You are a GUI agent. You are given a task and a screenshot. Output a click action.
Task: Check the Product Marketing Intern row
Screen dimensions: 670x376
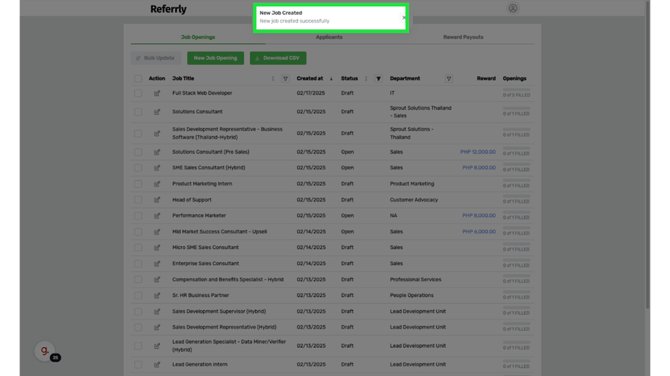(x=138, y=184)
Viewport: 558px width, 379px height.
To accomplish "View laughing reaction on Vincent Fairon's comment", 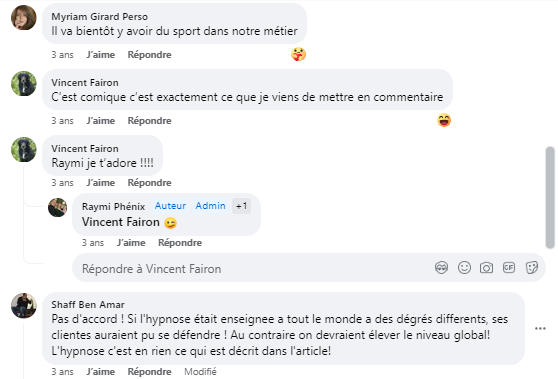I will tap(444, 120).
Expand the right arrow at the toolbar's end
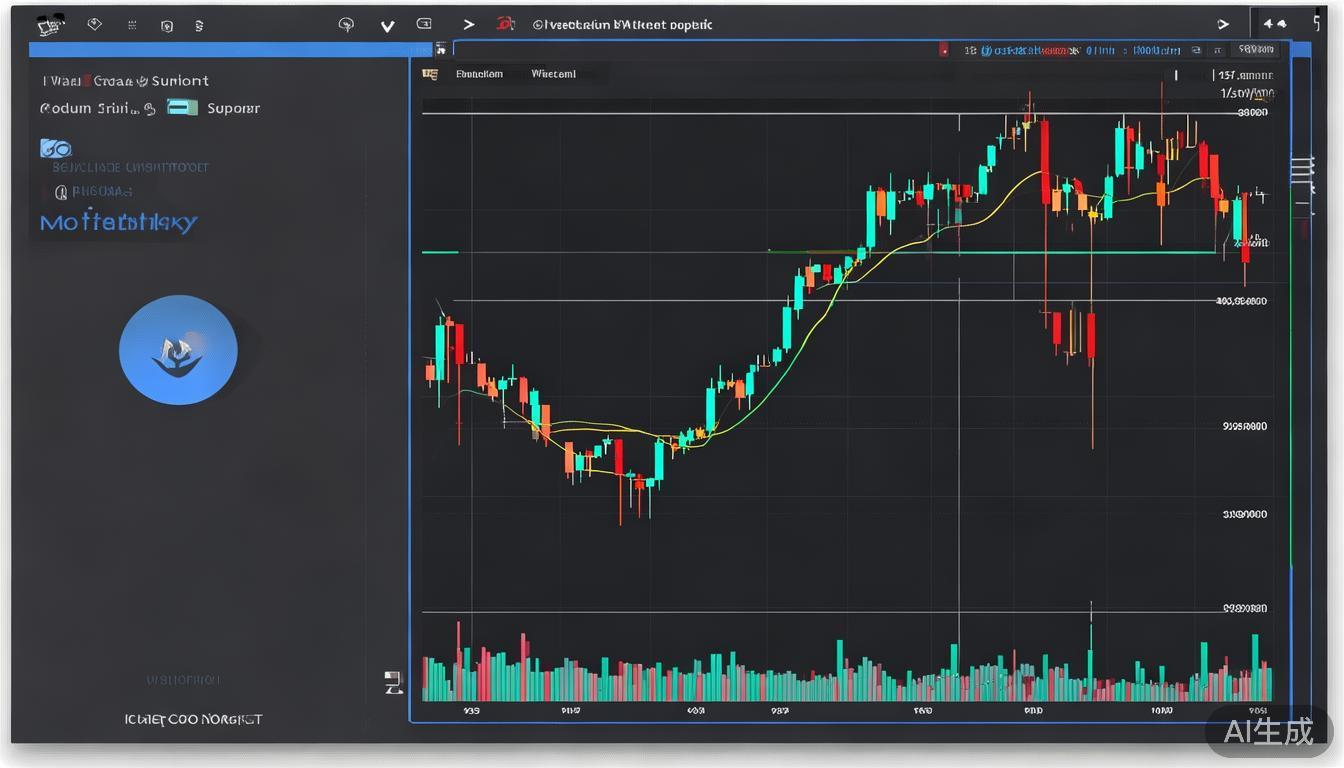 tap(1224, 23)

* * *

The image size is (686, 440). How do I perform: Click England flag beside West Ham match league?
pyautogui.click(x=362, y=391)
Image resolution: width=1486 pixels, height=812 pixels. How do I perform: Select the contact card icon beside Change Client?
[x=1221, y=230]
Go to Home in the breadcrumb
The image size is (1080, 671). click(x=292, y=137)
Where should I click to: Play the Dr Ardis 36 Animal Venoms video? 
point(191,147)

# PROBLEM REQUIREMENTS:
Rewrite the stretch of entries from the line containing "Go to Home in the breadcrumb" through the line containing "point(191,147)". Replace "breadcrumb" with "navigation trail" and leave everything else unchanged.

# RESPONSE TO THIS TASK:
Go to Home in the navigation trail
The image size is (1080, 671). click(x=292, y=137)
Where should I click to: Play the Dr Ardis 36 Animal Venoms video? 
point(191,147)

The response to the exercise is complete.